#### [Work item]
Answer these from the article on American business confidence in China:
(a) How many U.S. companies did the survey cover?
(b) Who chairs the board of governors of the American Chamber in Shanghai?
(c) Of the surveyed companies that manufacture in China, what percentage had no plans to move any production out of China in the next three years?
___ Passage provided ___
By Emily Feng
BEIJING — American firms are the most confident they have been about their business prospects in China since before a damaging U.S.-China trade war began, according to a survey just released by the American Chamber of Commerce in Shanghai, a strong sign that business between the two countries has improved despite a global coronavirus pandemic and stagnant bilateral relations.
The survey of 338 U.S. companies operating in China found 59.5% of them had actually increased their investments in China over the last year. 82.2% of companies predicted they would achieve revenue growth for the full year this year, a pace that has not been matched since 2018, the year before the U.S. and China began putting retaliatory tariffs on each other’s exports.
“The tenor is optimism,”said Jeffrey Lehman, the chair of the board of governors of the American Chamber in Shanghai. “People are hopeful that things will get better, but they are waiting and seeing.”
The positive findings are at odds with the tense political relationship between the U.S. and China, with the two countries clashing over cybersecurity, technological standards, human rights, and trade. President Joe Biden is now pushing the U.S. and its allies to confront and contain China’s growing political and economic clout.
“China has to start to act more responsibly in terms of international norms on human rights and transparency,” Biden said this past June after a G7 meeting. “Transparency matters across the board.”
Despite this heated political rhetoric between the U.S. and China, the American Chamber in Shanghai said the negative impact of a worsening relationship fell unevenly on members.
“Fifty percent [of U.S. companies] are producing goods and services that are sold here in China – the majority is in China, for China. That means we shouldn’t be surprised by the relative stability,” said Lehman.
Covid travel restrictions have also significantly boosted American luxury retail sales in China because no one can travel internationally anymore, says Jeff Yuan of PricewaterhouseCoopers, which helped compile the report. Low Covid infection numbers allowed the Chinese economy to open up sooner than in other countries, including in the U.S., and leading to better performance among American firms in China than globally, said Yuan.
A nose dive in U.S.-China relations three years ago and rising Chinese labor costs prompted some American firms to explore setting up offices and production facilities in Southeast Asia. But an exodus of foreign companies out of China has not materialized, even as Covid lockdowns in Chinese shipping ports temporarily clogged up exports.
“Speculation that some U.S. companies might move production or supply chains out of China in the aftermath of Covid proved unfounded,” the chamber wrote in its report. The chamber said of its 125 surveyed companies who manufacture in China, 72% had no plans to shift any production out of China in the next three years.
___ Data supplied ___
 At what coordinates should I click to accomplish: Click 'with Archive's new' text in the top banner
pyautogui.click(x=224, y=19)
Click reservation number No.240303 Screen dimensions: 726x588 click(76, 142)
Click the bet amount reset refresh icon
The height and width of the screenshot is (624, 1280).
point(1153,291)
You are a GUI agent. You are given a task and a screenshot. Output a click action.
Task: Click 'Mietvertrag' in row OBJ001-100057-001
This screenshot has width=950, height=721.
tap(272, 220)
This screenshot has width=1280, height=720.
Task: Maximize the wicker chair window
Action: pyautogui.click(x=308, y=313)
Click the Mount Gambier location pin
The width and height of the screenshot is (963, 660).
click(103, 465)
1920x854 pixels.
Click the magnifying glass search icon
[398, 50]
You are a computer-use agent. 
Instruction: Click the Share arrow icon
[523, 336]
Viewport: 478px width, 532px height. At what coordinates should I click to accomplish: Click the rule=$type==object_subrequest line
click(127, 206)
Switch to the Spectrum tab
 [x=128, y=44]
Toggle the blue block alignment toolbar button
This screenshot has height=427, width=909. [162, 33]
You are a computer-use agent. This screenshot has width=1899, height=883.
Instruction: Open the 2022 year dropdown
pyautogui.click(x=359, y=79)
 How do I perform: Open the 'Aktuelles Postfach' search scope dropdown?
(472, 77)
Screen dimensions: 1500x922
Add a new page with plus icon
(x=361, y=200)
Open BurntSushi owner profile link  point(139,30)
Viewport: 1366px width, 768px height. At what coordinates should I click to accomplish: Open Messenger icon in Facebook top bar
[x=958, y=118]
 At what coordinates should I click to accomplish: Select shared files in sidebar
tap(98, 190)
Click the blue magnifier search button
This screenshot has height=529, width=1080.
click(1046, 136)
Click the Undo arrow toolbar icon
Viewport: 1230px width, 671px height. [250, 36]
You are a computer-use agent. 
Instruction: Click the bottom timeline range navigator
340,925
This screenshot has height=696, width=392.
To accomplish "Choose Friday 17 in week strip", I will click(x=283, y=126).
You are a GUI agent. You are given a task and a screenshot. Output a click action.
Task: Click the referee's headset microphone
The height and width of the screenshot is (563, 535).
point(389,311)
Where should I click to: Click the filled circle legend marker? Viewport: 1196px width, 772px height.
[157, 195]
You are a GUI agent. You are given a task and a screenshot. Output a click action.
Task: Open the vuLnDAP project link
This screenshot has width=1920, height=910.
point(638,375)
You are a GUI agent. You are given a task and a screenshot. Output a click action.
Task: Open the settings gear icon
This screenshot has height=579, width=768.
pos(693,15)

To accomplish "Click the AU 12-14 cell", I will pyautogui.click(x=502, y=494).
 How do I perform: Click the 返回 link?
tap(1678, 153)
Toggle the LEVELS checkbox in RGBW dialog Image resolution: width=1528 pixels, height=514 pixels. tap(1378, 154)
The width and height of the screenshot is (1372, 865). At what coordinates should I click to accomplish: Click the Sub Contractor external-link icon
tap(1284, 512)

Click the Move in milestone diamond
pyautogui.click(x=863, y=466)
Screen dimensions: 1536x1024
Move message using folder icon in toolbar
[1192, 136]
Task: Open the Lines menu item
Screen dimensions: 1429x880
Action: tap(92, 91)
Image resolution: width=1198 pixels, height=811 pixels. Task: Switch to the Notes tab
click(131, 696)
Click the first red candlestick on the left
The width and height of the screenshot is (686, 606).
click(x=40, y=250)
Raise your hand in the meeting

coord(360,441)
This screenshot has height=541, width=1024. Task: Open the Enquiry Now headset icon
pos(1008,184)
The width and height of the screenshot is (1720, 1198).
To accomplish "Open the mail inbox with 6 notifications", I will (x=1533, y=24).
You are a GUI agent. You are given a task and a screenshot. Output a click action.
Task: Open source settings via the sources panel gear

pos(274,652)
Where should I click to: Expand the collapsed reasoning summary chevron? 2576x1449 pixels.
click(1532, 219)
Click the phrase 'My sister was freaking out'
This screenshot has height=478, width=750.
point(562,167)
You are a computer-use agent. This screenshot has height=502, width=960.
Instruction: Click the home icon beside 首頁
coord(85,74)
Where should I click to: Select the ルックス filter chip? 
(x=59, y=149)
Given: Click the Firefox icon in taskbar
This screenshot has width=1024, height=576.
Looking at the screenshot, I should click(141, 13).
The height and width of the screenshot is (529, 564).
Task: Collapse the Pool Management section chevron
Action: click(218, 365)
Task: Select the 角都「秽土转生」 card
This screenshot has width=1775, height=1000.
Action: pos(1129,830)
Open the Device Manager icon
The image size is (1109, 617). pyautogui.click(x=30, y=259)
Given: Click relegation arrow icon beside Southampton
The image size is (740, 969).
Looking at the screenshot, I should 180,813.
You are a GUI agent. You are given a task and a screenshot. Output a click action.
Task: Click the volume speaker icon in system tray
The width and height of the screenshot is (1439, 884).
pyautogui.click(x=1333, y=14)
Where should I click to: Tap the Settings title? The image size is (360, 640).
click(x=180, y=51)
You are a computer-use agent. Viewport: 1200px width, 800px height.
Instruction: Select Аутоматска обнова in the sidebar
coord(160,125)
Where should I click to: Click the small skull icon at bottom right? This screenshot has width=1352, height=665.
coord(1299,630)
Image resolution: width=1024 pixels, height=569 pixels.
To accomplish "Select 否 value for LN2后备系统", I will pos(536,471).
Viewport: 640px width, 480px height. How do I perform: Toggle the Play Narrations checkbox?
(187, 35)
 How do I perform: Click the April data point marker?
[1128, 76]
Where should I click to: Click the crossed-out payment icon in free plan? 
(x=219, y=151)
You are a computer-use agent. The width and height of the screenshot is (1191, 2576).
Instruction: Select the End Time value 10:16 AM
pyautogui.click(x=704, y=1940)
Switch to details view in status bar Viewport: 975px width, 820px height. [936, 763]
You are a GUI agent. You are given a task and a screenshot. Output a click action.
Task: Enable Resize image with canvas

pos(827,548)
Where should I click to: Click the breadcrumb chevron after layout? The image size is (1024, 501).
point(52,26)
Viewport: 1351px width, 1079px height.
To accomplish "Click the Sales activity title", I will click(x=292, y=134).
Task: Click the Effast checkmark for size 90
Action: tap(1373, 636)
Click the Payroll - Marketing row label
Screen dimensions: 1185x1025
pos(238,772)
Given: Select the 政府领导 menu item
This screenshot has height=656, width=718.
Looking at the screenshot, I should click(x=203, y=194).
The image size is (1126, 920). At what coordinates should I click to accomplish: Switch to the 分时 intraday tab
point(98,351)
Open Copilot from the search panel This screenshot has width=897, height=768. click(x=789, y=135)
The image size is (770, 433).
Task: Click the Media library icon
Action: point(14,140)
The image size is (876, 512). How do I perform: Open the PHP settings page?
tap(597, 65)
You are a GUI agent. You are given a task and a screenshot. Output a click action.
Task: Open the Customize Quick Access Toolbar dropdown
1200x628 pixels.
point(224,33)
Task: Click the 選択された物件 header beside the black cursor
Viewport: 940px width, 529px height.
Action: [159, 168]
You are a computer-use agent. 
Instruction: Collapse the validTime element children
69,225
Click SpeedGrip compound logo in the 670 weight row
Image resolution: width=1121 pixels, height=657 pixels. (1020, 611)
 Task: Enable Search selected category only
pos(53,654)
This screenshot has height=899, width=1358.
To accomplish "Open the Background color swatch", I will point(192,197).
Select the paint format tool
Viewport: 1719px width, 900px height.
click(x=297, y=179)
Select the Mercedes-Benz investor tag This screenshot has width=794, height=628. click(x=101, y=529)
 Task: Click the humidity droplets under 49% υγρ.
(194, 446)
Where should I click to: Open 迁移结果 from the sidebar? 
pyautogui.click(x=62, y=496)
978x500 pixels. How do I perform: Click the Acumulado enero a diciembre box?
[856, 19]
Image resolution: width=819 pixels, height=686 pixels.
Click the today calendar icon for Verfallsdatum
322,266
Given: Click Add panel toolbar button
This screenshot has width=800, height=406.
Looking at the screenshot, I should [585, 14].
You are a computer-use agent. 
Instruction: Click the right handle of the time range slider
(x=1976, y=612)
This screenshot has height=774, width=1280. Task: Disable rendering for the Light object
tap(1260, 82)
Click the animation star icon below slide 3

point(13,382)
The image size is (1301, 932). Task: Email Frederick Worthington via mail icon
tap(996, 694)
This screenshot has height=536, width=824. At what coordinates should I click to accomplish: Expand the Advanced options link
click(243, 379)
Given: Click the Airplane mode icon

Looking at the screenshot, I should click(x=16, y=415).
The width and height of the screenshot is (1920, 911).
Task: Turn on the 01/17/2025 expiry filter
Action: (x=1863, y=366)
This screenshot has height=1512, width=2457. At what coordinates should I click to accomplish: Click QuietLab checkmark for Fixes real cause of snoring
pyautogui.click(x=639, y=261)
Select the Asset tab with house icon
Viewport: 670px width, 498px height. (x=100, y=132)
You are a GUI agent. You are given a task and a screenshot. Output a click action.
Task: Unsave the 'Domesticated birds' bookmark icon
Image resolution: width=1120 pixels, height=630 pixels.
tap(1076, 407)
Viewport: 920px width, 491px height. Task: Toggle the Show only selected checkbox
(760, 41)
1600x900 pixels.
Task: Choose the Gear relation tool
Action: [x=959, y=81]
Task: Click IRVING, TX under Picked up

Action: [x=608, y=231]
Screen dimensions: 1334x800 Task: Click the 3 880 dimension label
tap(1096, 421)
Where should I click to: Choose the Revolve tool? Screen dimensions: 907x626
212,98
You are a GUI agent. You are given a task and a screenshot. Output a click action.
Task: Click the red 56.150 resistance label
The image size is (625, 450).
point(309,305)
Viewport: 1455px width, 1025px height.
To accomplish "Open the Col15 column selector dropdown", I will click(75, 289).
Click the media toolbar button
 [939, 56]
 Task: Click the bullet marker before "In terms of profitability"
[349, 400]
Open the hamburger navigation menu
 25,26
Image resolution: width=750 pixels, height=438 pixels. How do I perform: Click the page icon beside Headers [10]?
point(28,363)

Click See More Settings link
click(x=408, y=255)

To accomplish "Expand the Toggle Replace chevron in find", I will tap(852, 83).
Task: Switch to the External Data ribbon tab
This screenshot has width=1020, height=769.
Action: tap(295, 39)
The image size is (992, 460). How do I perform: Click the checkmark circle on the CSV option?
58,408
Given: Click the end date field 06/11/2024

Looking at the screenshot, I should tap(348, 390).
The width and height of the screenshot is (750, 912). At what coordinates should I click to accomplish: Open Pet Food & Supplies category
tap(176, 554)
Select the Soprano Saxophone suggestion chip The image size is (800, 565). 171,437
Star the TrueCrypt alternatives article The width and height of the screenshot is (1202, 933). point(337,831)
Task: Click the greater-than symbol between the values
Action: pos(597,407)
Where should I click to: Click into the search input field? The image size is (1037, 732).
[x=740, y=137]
___
#### [Exercise result]
(a) 338
(b) Jeffrey Lehman
(c) 72%